A Simple Catcher CNN Demo

We first need to import the entire X library by adding the super folder and then importing the right keras libraries


In [1]:
import os, sys
sys.path.append(os.path.join('..'))

In [2]:
import keras.backend as K
K.set_image_dim_ordering('th') # needs to be set since it defaults to tensorflow now
from keras.models import Sequential
from keras.layers.convolutional import Convolution2D, MaxPooling2D
from keras.layers.core import Flatten
from keras.optimizers import SGD

from x.environment import Catcher
from x.models import KerasModel
from x.memory import ExperienceReplay
from x.agent import DiscreteAgent


Using TensorFlow backend.

Setup Game

Here we setup the game and training settings


In [ ]:
num_actions = 3
nb_filters, nb_rows, nb_cols = 32, 3, 3
grid_x, grid_y = 11, 11
epoch = 100
batch = 50
memory_len = 500
gamma = 0.9
epsilon = 0.1

Catcher Model

Here is the model we train for catching


In [3]:
# keras model
keras_model = Sequential()
keras_model.add(Convolution2D(nb_filters, nb_rows, nb_cols, input_shape=(1, grid_x, grid_y), activation='relu', subsample=(2, 2)))
keras_model.add(Convolution2D(nb_filters, nb_rows, nb_cols, activation='relu'))
keras_model.add(Convolution2D(num_actions, nb_rows, nb_cols))
keras_model.add(MaxPooling2D(keras_model.output_shape[-2:]))
keras_model.add(Flatten())

# X wrapper for Keras
model = KerasModel(keras_model)

# Memory
M = ExperienceReplay(memory_length=memory_len)

# Agent
A = DiscreteAgent(model, M)
# SGD optimizer + MSE cost + MAX policy = Q-learning as we know it
A.compile(optimizer=SGD(lr=0.2), loss="mse", policy_rule="max")

# To run an experiment, the Agent needs an Enviroment to iteract with
catcher = Catcher(grid_size=grid_x, output_shape=(1, grid_x, grid_y))
A.learn(catcher, epoch=epoch, batch_size=batch)

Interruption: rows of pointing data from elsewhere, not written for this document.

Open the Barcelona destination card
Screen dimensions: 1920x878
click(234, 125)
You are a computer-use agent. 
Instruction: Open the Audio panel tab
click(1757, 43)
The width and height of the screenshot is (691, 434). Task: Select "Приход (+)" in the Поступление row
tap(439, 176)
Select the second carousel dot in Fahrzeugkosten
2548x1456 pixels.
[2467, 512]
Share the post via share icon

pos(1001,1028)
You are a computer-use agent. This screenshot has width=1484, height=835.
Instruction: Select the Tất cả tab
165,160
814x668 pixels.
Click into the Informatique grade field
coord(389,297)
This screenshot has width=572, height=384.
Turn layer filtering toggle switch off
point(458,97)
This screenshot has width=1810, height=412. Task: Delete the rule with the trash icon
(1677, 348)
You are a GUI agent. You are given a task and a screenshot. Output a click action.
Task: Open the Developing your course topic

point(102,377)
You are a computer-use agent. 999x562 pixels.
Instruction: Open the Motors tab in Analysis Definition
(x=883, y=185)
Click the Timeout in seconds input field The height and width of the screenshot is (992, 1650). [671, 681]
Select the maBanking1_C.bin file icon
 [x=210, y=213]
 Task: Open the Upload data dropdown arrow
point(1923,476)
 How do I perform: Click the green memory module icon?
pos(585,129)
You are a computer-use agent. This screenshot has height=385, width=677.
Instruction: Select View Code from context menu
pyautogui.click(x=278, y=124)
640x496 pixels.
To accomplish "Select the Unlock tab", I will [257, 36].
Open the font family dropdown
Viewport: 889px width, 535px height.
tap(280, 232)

/Users/mader/anaconda/lib/python3.5/site-packages/keras/engine/topology.py:368: UserWarning: The `regularizers` property of layers/models is deprecated. Regularization losses are now managed via the `losses` layer/model property.
  warnings.warn('The `regularizers` property of '
Learning started!
[Environment]: Catch game with grid size 11
[Model]: Keras Model 
	 Optimizer: <keras.optimizers.SGD object at 0x11a750b70> 
	 Loss: <function mean_squared_error at 0x11a5fec80> 
	 Policy: <x.policies.Max object at 0x11a75cef0>
[Memory]: Experience Replay 
	 Memory length: 500
100/100 [==============================] - 46s - loss: 0.5304 - rewards: -0.1600    

Test the agent

Here we follow the learned policy


In [4]:
out_dir = 'rl_dir'
if not os.path.exists(out_dir): os.mkdir(out_dir)
A.play(catcher, epoch=100, visualize={'filepath': os.path.join(out_dir, 'demo.gif'), 'n_frames': 270, 'gray': True})


Free play started!
100/100 [==============================] - 1s - loss: 0.0000e+00 - rewards: -0.2200     
Making gif!
See your gif at rl_dir/demo.gif

Show Playing

Here we show the playing in the notebook using HTML rendering of the animated GIF


In [6]:
from IPython.display import HTML
import base64
with open(os.path.join(out_dir, 'demo.gif'), 'rb') as in_file:
    data_str = base64.b64encode(in_file.read()).decode("ascii").replace("\n", "")
data_uri = "data:image/png;base64,{0}".format(data_str)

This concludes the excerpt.